Locust Grove Man Victim of RR Accident
Admitted to Memorial Hospital was Charles Huff, 62 who had one leg nearly severed and the other badly mangled in the accident which occurred about 8:45 p.m. A spokesman for the railroad said the man apparently walked into the path of the slowly moving train and was dragged about 25 feet. The victim was given medical attention at the scene by Dr. D.B. Grove, local physician and surgeon. Police said the locomotive had to be backed up about a foot in order to extricate the man from beneath the train. The only witnesses to the accident, according to the railroad spokesman, were the conductor and the brakeman who were riding on front of the diesel unit which was pulling two loaded cars and a caboose. S.W. Shroyer, buffalo Mills, Pa., brakeman, said he was on the front of the locomotive with J.A. Groter of Eckhart, conductor. Mr. Shroyer said the whistle had been blown for the crossing and the crewmen thought the man would stop for the locomotive. but he walked into the path of the train. Engineer on Diesel No. 37 was C.A. O'Neal, of Mt. Savage. The crew left Ridgeley and were traveling west along the C&P branch of the line. An ambulance from the Astor Cab Company was dispatched to the scene to take the victim to the hospital. The train was moved from the crossing sometime after 10 p.m. Trooper Joseph Stakem is investigating for the State Police. Prior to the accident the train had left the B&O connection and was traveling into the Mt. Savage section. The accident victim is an employee of the Amcelle plant of Celanese Corporation.
Charles W. Huff Dies from Injuries When Struck at Crossing
Charles Wesley Huff, 61 year old Locust Grove man who was struck by a Western Maryland Railway freight train last night, died this morning in Memorial Hospital. Huff was struck by the train on the railway's crossing in that community at about 8:45 p.m. yesterday. He reportedly walked into the path of the slowly moving engine as it was pulling two loaded cars and a caboose. Members of the train crew informed authorities that the whistle had ben blown for the Locust Grove crossing, but that Huff made no attempt to avoid the train. Huff was dragged about 25 feet before the train could be stopped, and it had to be backed off before his body could be removed from the tracks. His legs were badly mangled, with one being almost severed. Dr. D.B. Grove, local physician, treated him at the scene, after which Huff was removed to Memorial Hospital. members of the train crew were C.A. O'Neal, Mt. Savage, engineer; S.W. Shroyer, Buffalo Mills, Pa., brakeman, and J.A. Groter, Eckhart, conductor.

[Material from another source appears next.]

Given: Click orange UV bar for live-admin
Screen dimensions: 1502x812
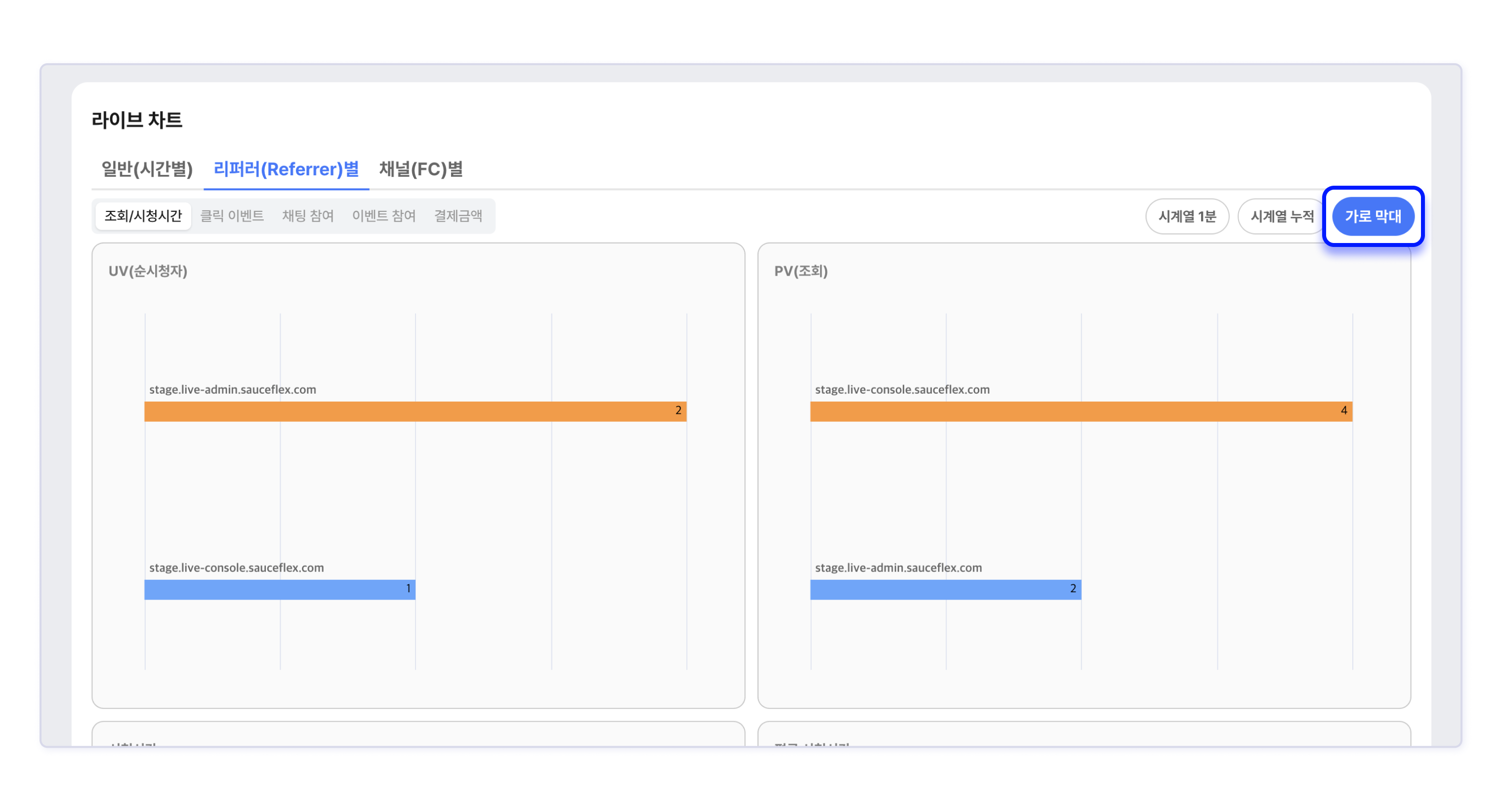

Born at Rawlings, Huff was a son of the late Leonard W. and Mary S. (Baker) Huff. He had been employed at the Amcelle plant of the Celanese Corporation. Surviving are his widow, Mrs. Beulah I. (Price) Huff; a son, Charles W. Huff, Baltimore Pike; five daughters, Misses Shirley M. and Barbara E. Huff, Mrs. william A. Erek and Mrs. Charles Hill, all of Baltimore, and Mrs. Robert Elder, this city; a brother, Richard L. Huff, Valley Road; three sisters, Mrs. Mary Granigan, Baltimore; Mrs. Carl T. Cookerly, Baltimore Pike, and Mrs. Samuel Umstot, Short Gap, W.Wa., 10 grandchildren and three great-grandchildren. The body is at the George Funeral Home.